IMHO a strong case could be made that any non geek buying an Android product is by definition a 'stupid user' as there a better user experience out there for the same price that they would have selected if they were smart.
Re: (Score:2)
Android could protect itself from nearly all stupid users if it's developers wanted that. Simply require all binary code to be cryptographically signed by someone reputable (like google, or verisign, or whoever), and give those who sign the apps the ability to revoke their signatures.
It has been working great for websites ever since SSL came out, and has worked pretty well so far with iOS, why not do the same thing everywhere?
If apps had to be signed, then it would be impossible to re-package a popular and
Re: (Score:2)
Again, if I download and install malware on one of my Linux boxes, how is this a Linux problem?
Linux protects much better than Windows against remote attacks, it can't protect against stupid users.
Ok I'll bite, what is 'Linux' doing to protect you from attacks that 'Windows' isn't?
Re: (Score:3)
Ok I'll bite, what is 'Linux' doing to protect you from attacks that 'Windows' isn't?
For starters, not trying to execute stuff that comes in from questionable routes like USB drives, CD and DVD ROMs, embedded in various files like jpegs, PDFs and so on.
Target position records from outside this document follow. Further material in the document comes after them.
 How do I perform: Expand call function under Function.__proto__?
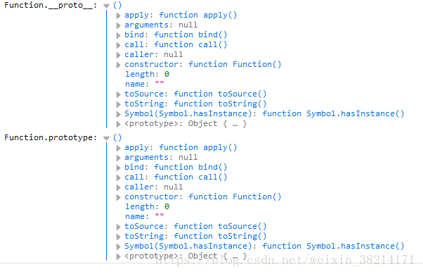pyautogui.click(x=118, y=45)
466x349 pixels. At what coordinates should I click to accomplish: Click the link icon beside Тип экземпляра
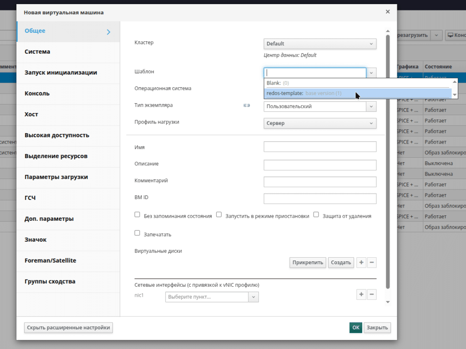[x=247, y=105]
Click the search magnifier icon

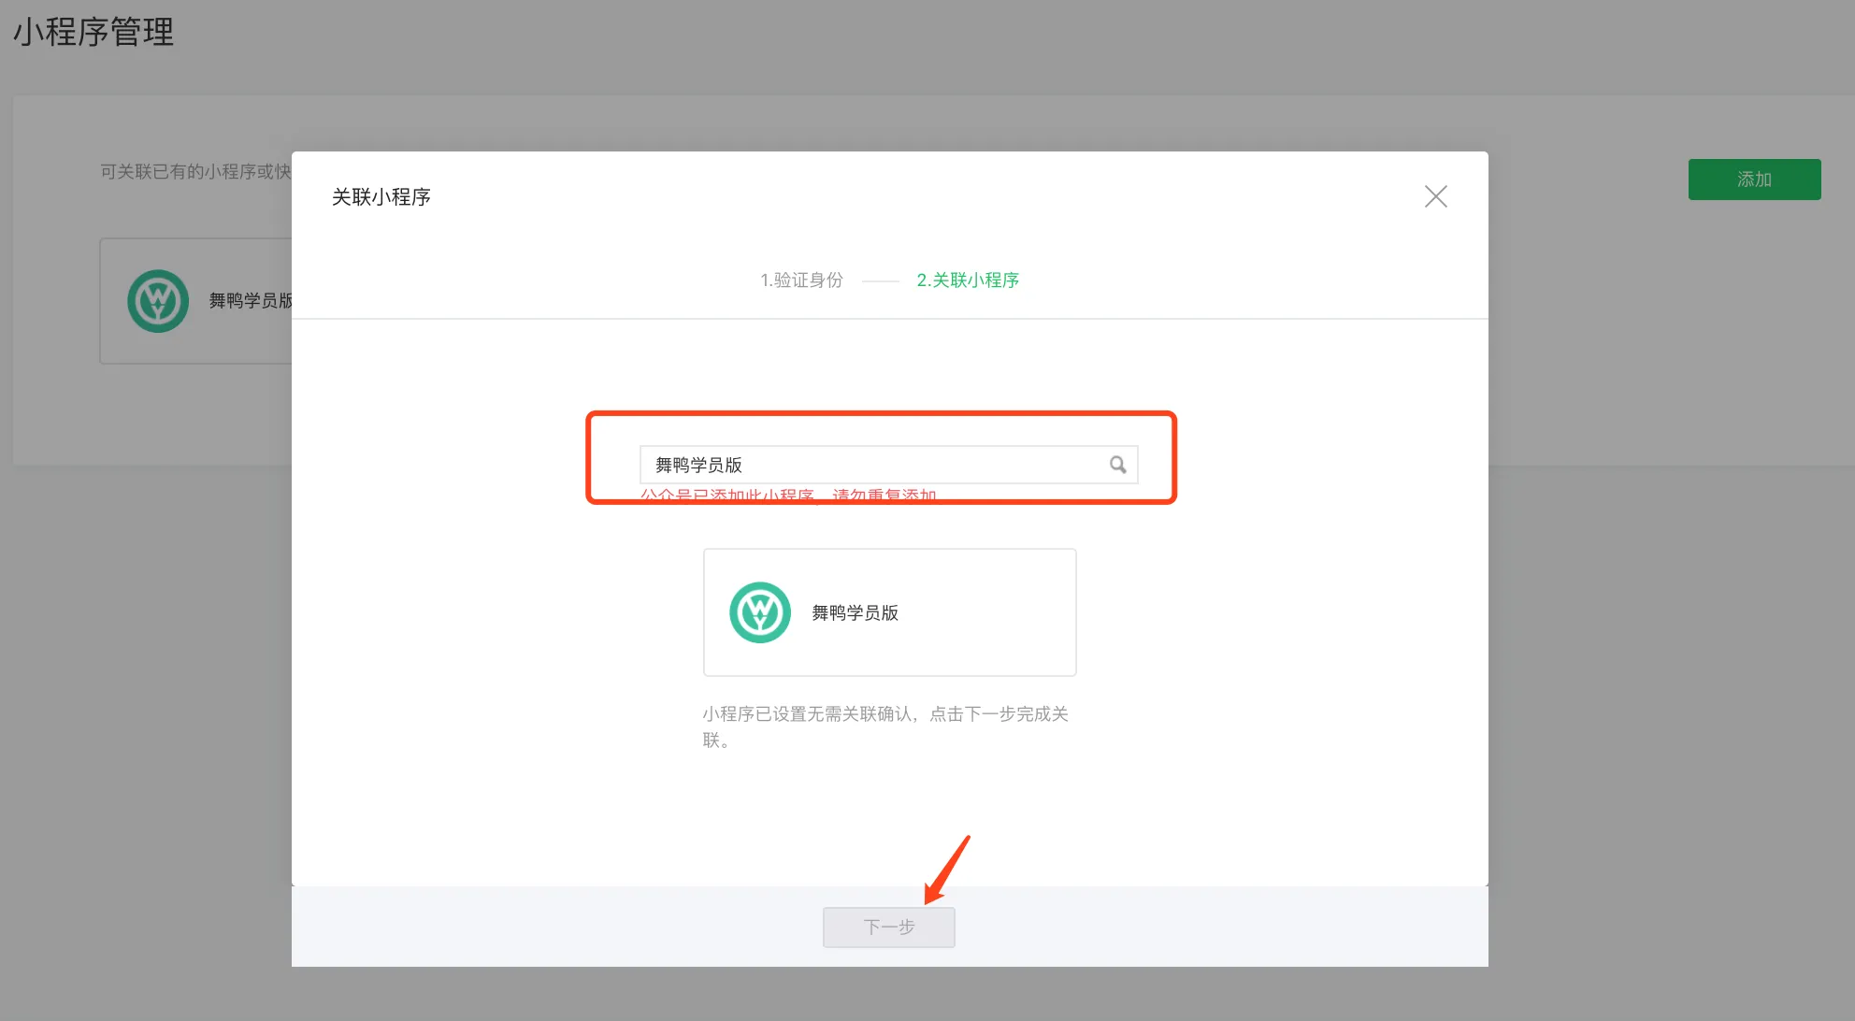1117,465
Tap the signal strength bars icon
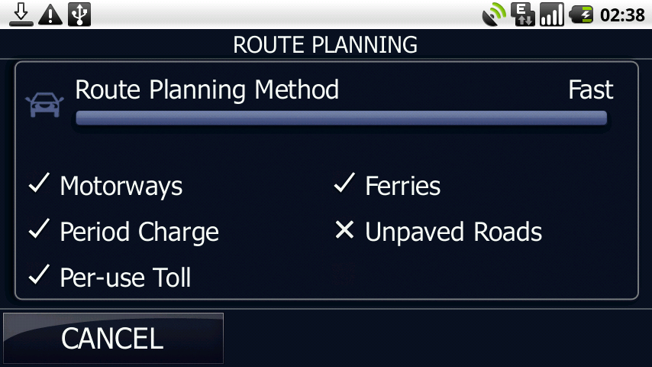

But you knew that because you're clearly not stupid.
Re: (Score:2)
The ... Android Market ... only legitimate places to get software that I know of.
So then what is your excuse for this [bit-tech.net]?
Re: (Score:2)
So then what is your excuse for this [bit-tech.net]?
Fair point. Although it should be noted, on further digging, I don't think anyone actually uncovered any malicious behavior for these apps. The banks were rightfully concerned as they didn't produce the apps and they couldn't verify that they weren't malicious. Considering the nature of the service involved, it's judicious to assume that they were. But for all we know, they could have been simply charging $.99 to people who didn't know how to set a bookmark.
Re: (Score:3)
The last time "sophisticated" was attached to the word malware, a certain Middle East country had problems with its uranium-enrichment program. So what are the chances of this being the mobile version of the Stuxnet worm?
About the same as the chances of anyone using an Android phone to concentrate uranium.
Zero.
Re: (Score:2)
**cough**widgets**cough**flash**cough**sd slot**cough**customizable interface**cough**fanboi**cough
And of course you mean "on a non-rooted iPhone".